To ignore the implications of the first word tauta is to most assuredly misinterpret this verse and overlook the purpose[55] and structure[56] of John’s letter.


    Let us ask three questions about this verse: (1) To whom is John writing?  “Unto you that believe.”  (2) What is his purpose for writing?  “That ye may know . . . ” (assurance).  (3) How are they to know?  By “these things” that he has written.  Not by going back to the Gospel; he wrote that for a different reason, namely, that men might believe and have life through Christ . . . Well, what are these things that he has written in his little Epistle?  We might call “these things” the birth marks of the second birth, or tests of eternal life.  And they all have to do with Christian character and conduct, and are evidences of being born again.[57]


In his book, Saved Without a Doubt, John MacArthur lists eleven tests from the book of I John which refers to the “these things” of I John 5:13.[58]  According to the Apostle John, if one passes these tests {tauta}, he can be sure of his salvation.[59]


    Another biblical book that was written to destroy carnal security and to prevent apostasy is the book of Hebrews.  This book has been seen by some scholars as a single sermon with the application being the six strong-warning passages.  These warnings are designed to remove all carnal security from those who have stopped short of saving faith and to warn believers of the seriousness and the consequences of sin.    


    The Bible has been designed by the Holy Spirit to be able to function as a medicine chest.  A student of the Bible can take a weak and struggling Christian to Romans 8 to view his eternal security and to John 10 to see that his perseverance is a sure thing because of God’s presence in the equation.  Likewise, this student can take another individual who is being controlled by a sinful practice to the warnings of Hebrews and 1 John.[60]  Furthermore, one who may be trapped in performance Christianity and is legalistically seeking to earn God’s love can be guided to Romans 4 and Galatians 1-3.  These passages that the free grace teachers emphasize provide a wonderful balm for those ensnared in legalism.  However, to seek to give assurance to a person setting his heart on deep rebellion against God and His law is like giving a mega dose of sugar pills to a diabetic.  Medicine it may be, but it is applied to the wrong patient and to the wrong disease.        
 

Conclusion

    The truth lies between these the two extremes of legalism and antinomianism.  It is true that one does not need to seek to earn his salvation or to be in constant fear of losing it.  God will complete what He truly begins.  However, only time will tell which trees were truly planted by Him and which trees belong to the enemy.
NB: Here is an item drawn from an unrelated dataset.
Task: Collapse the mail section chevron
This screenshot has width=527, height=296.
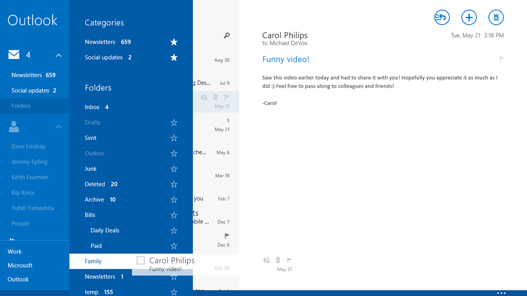Action: (x=59, y=56)
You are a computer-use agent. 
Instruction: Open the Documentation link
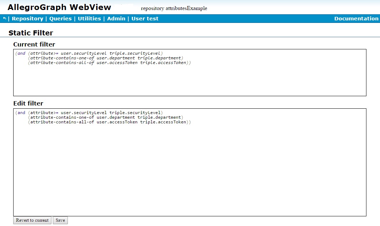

It is also true that real believers produce fruit and grow in Christ’s likeness.  To deny either of these truths is a serious error.  Like Judas and Demas of old, make-believers over time will display themselves.  The show cannot go on forever.[61]  Moreover, the Bible teaches that genuine repentance[62] and a real faith are divine gifts exercised by a sinner before he is justified.  The biblical assurance that follows an authentic conversion has as its basis: the promises of God made alive by the Holy Spirit, the inner testimony of the Holy Spirit to the believer’s spirit, and the current possession of attitudes and actions that are corresponding to the fruits of the Spirit and the commands of God.